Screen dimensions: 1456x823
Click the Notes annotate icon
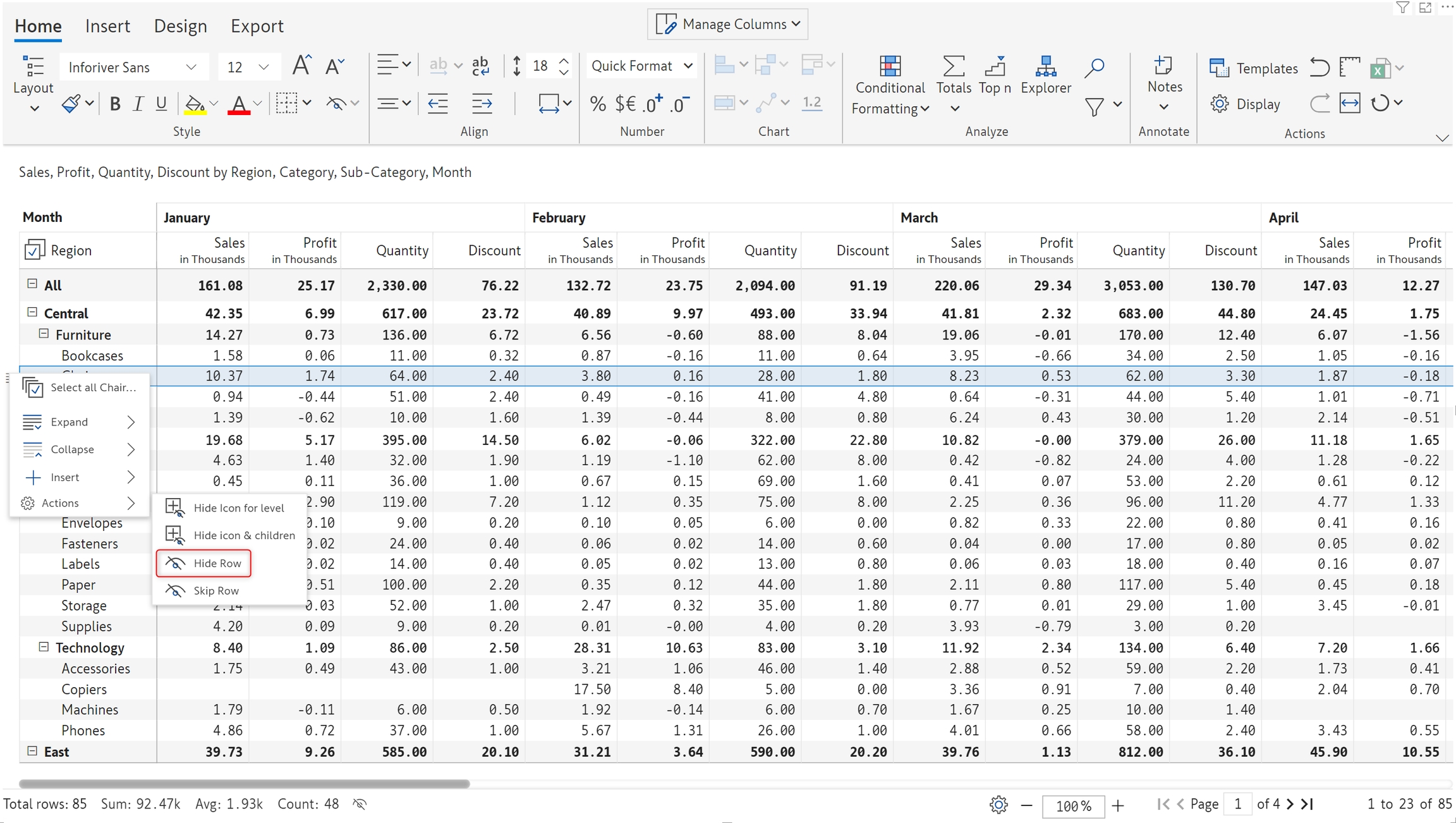(1163, 66)
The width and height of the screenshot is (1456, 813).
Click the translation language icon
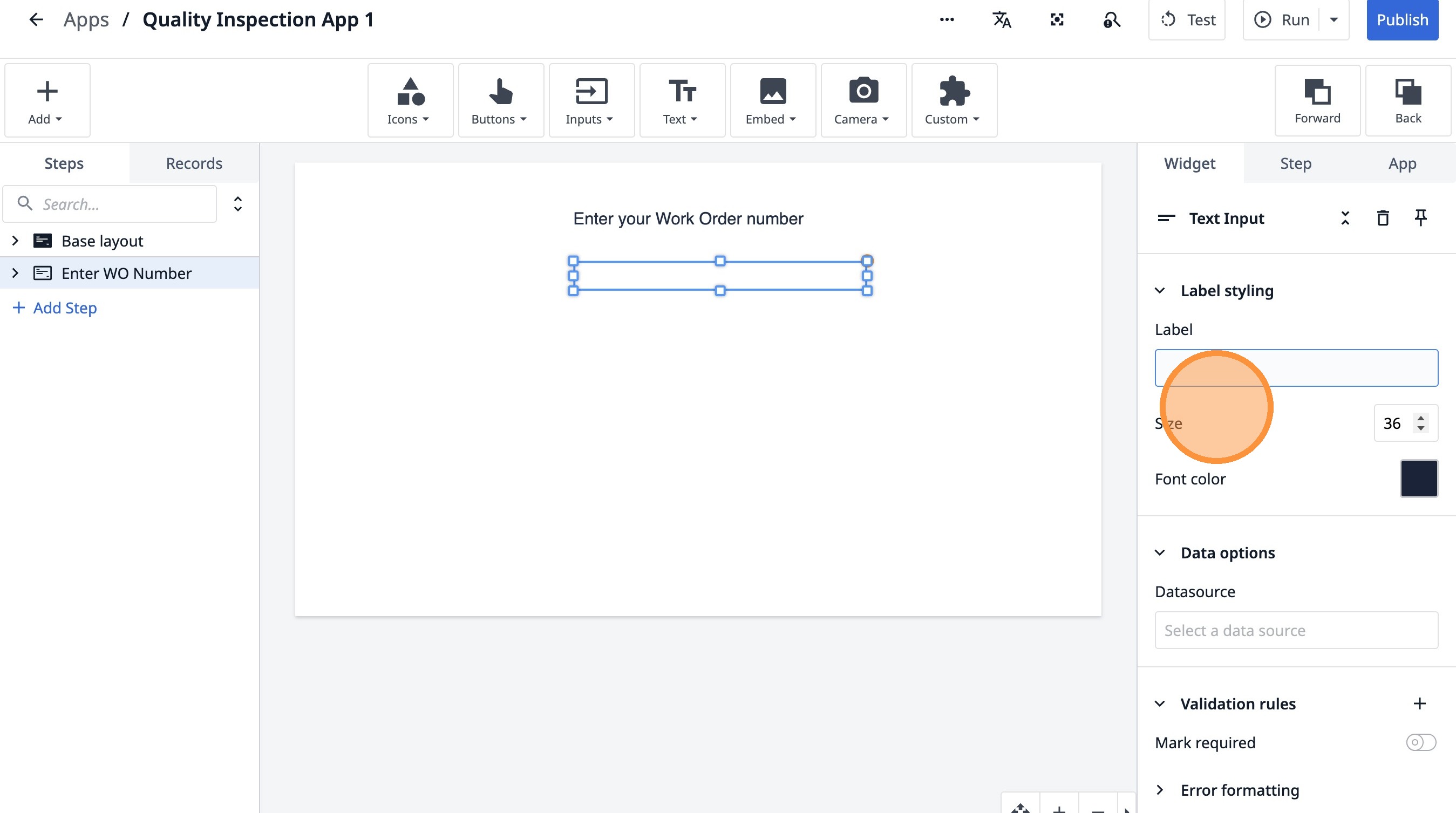pos(1002,20)
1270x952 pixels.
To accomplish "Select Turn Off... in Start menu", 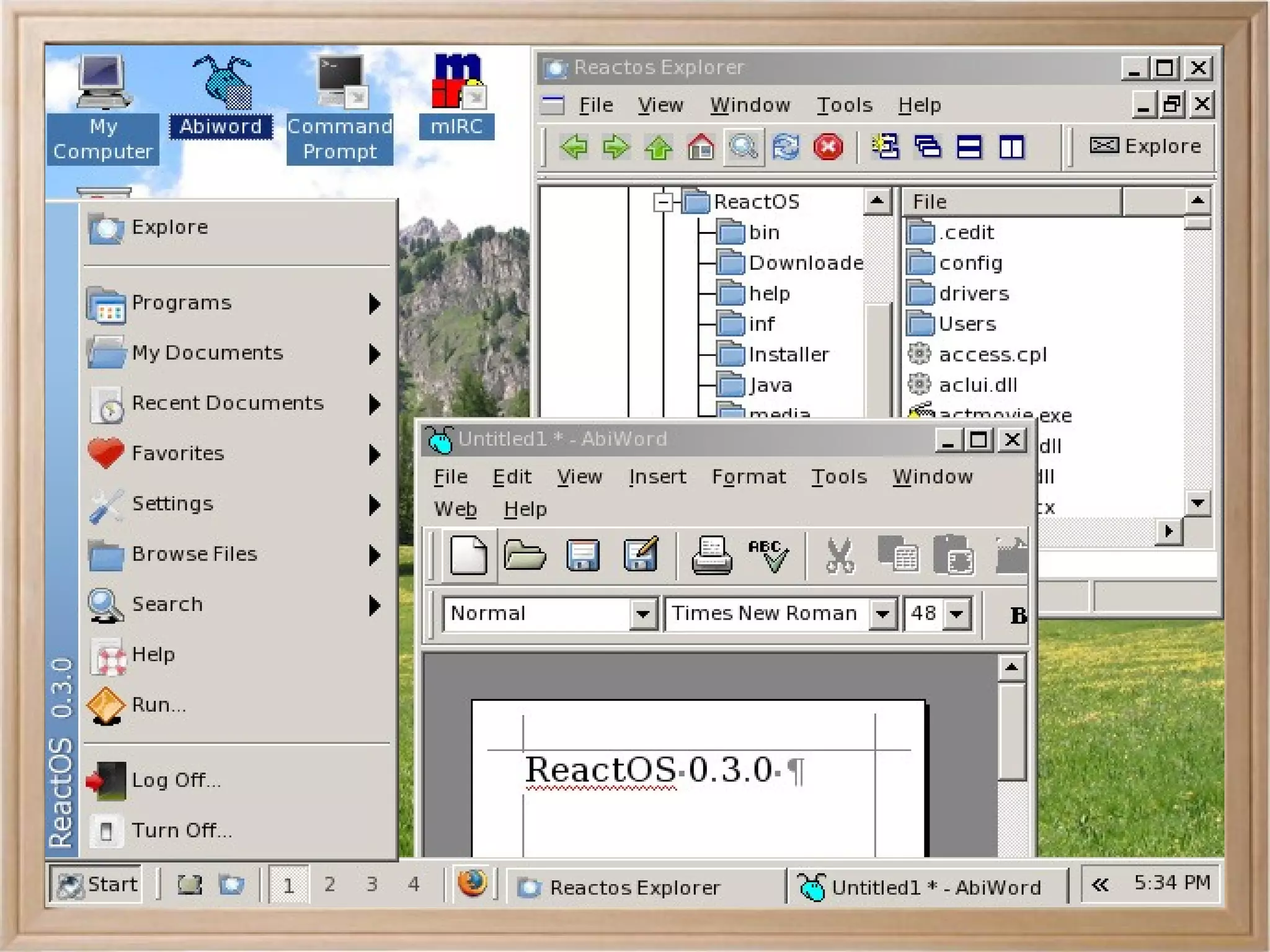I will pyautogui.click(x=181, y=830).
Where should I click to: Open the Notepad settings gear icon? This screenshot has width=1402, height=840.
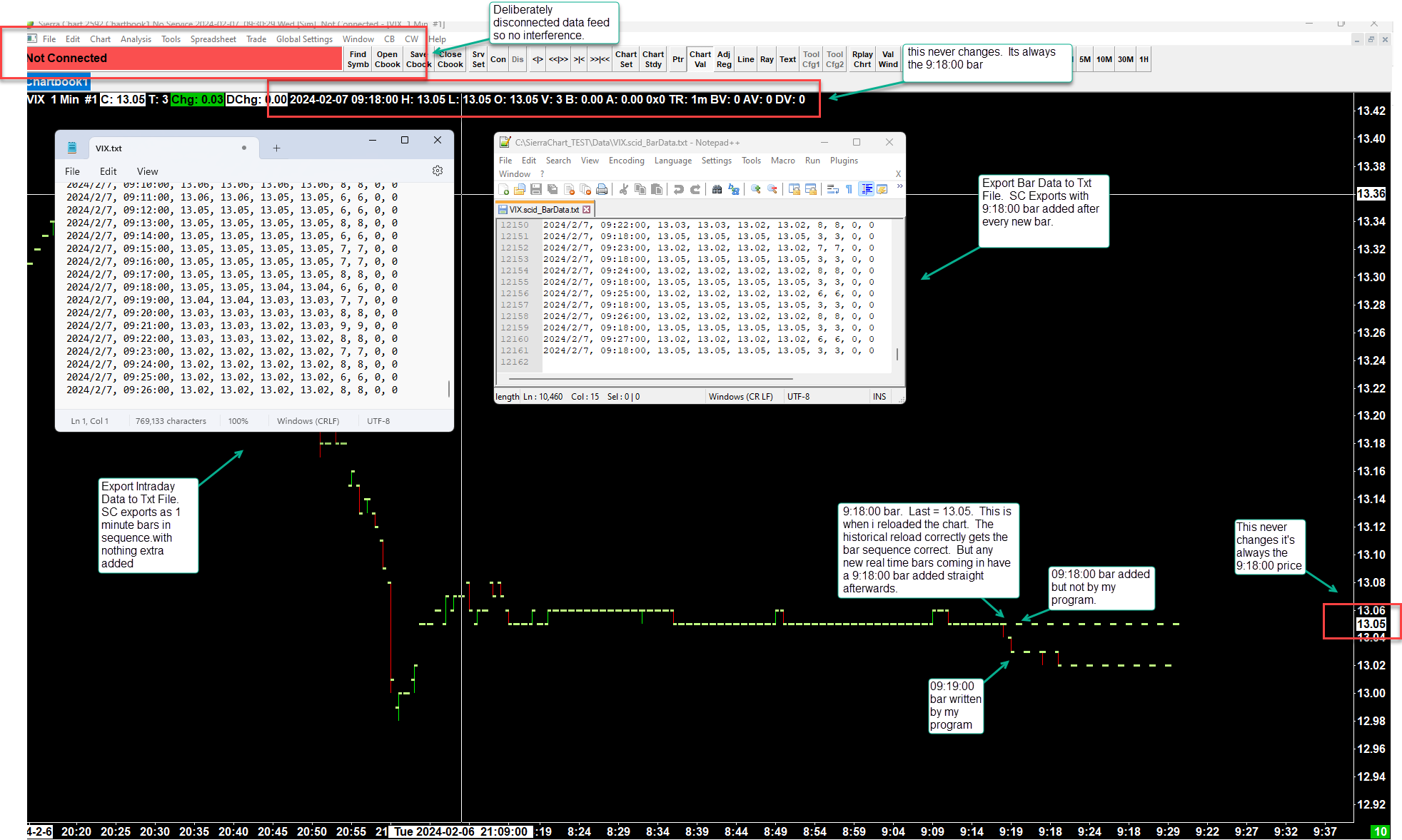[438, 171]

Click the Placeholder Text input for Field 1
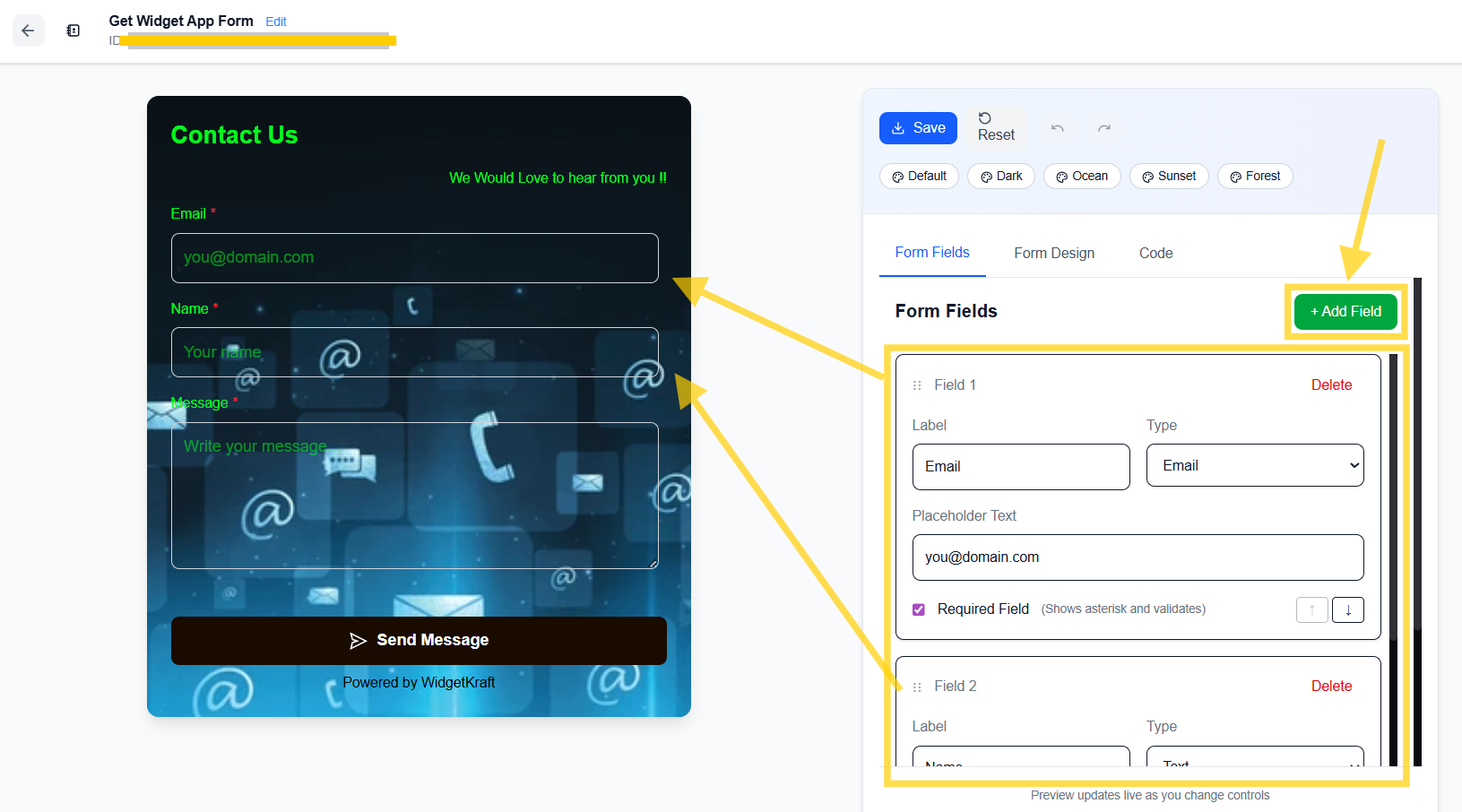pos(1138,557)
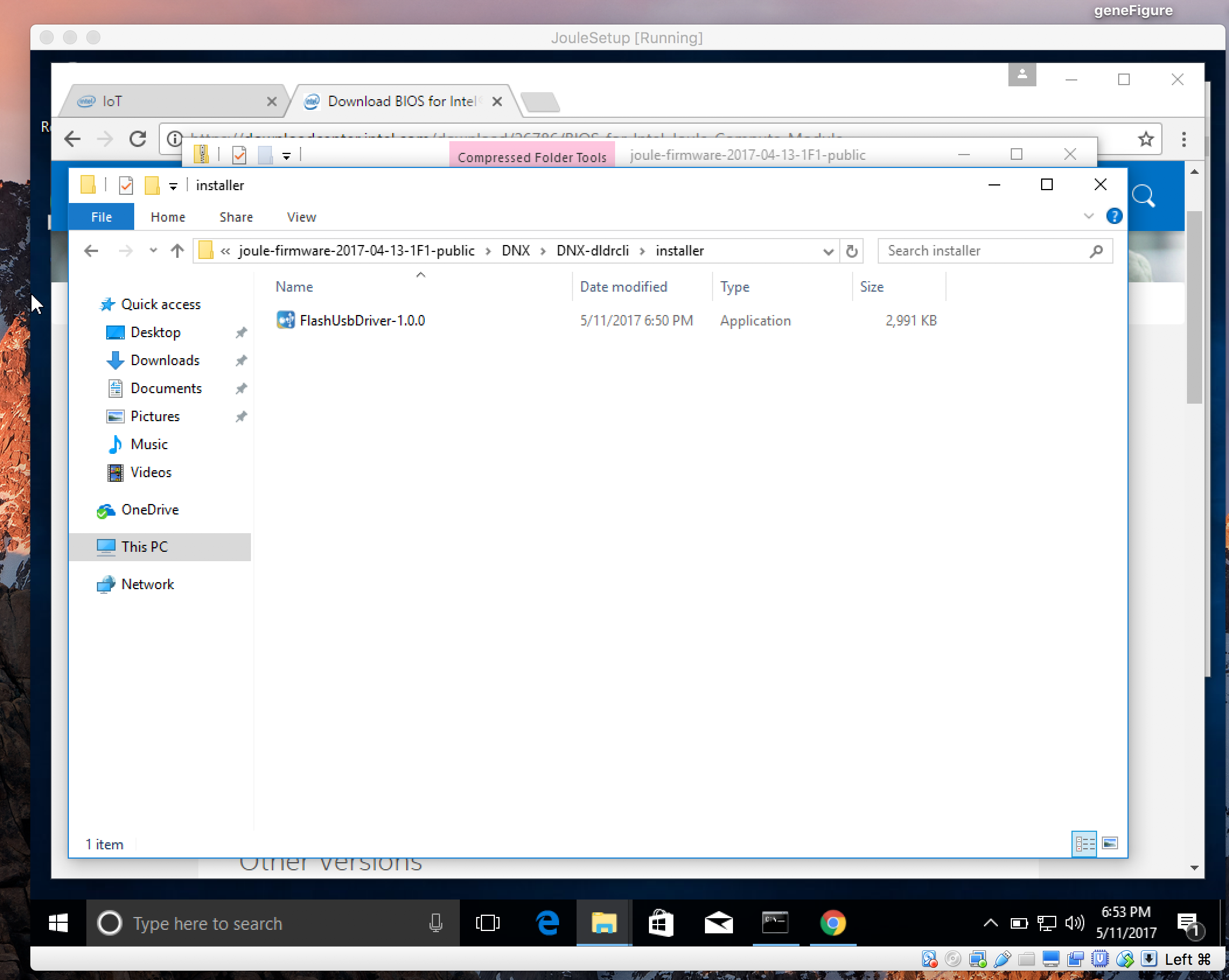The image size is (1229, 980).
Task: Open Microsoft Edge from taskbar
Action: tap(547, 923)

Task details
Only the lines from the one containing "Where should I" through the end of the listing above should be reproduced, exactly as they stand. Leave the pictures out.

Solution to this problem
Where should I click to: Open the Notepad settings gear icon? This screenshot has width=1402, height=840.
[438, 171]

Click the Placeholder Text input for Field 1
pos(1138,557)
The image size is (1229, 980).
Task: Open Microsoft Edge from taskbar
Action: tap(547, 923)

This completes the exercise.